## [What is needed]
Every entry that follows should be output exactly, and every image in it left out.

Dataset entries:

# # #

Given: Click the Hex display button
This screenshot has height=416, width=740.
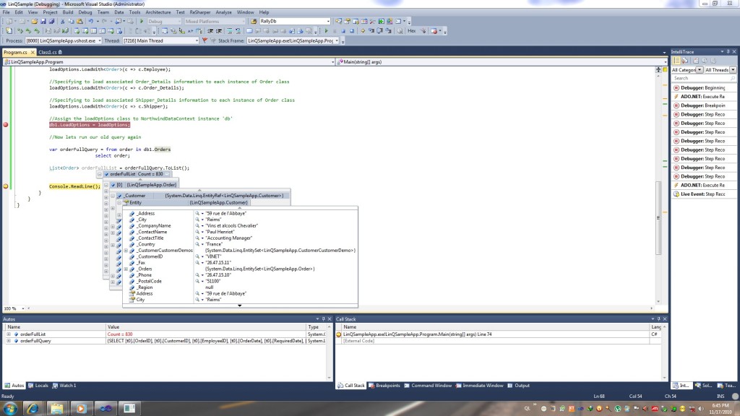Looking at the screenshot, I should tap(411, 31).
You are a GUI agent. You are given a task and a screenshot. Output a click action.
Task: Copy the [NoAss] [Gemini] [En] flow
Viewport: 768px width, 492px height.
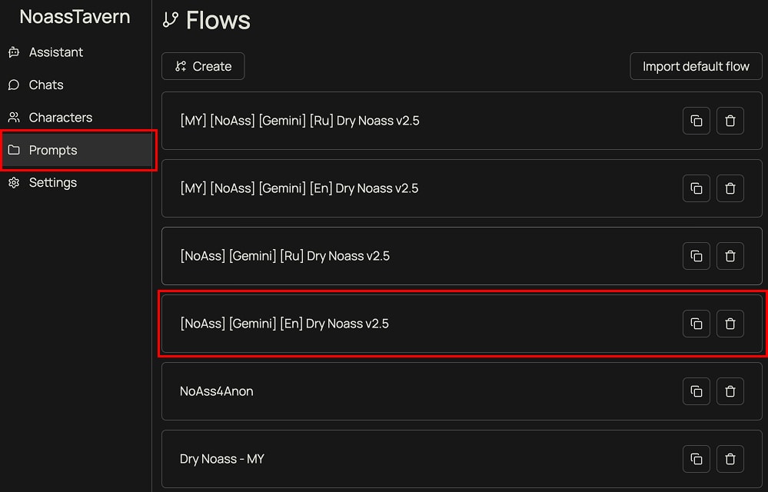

# # #

## [Solution]
Given: Click the Hex display button
This screenshot has height=416, width=740.
Looking at the screenshot, I should tap(411, 31).
You are a GUI agent. You are given a task and a screenshot. Output a click action.
Task: Copy the [NoAss] [Gemini] [En] flow
Viewport: 768px width, 492px height.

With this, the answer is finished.